From first line to last, give the material again unchanged.
+--
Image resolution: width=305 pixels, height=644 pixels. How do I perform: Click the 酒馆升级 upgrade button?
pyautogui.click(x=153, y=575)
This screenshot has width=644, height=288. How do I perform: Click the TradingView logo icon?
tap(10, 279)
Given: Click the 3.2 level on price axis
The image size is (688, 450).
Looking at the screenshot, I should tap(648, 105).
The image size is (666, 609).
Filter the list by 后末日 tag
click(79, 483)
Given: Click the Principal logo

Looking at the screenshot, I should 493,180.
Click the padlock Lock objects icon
+--
__Result for this exercise__.
Image resolution: width=305 pixels, height=644 pixels. How do I perform: Click the 酒馆升级 upgrade button?
pyautogui.click(x=153, y=575)
This screenshot has width=644, height=288. How do I perform: Click the TradingView logo icon?
tap(10, 279)
Given: Click the 3.2 level on price axis
The image size is (688, 450).
Looking at the screenshot, I should tap(648, 105).
The image size is (666, 609).
Filter the list by 后末日 tag
click(79, 483)
Given: Click the Principal logo

Looking at the screenshot, I should 493,180.
Click the padlock Lock objects icon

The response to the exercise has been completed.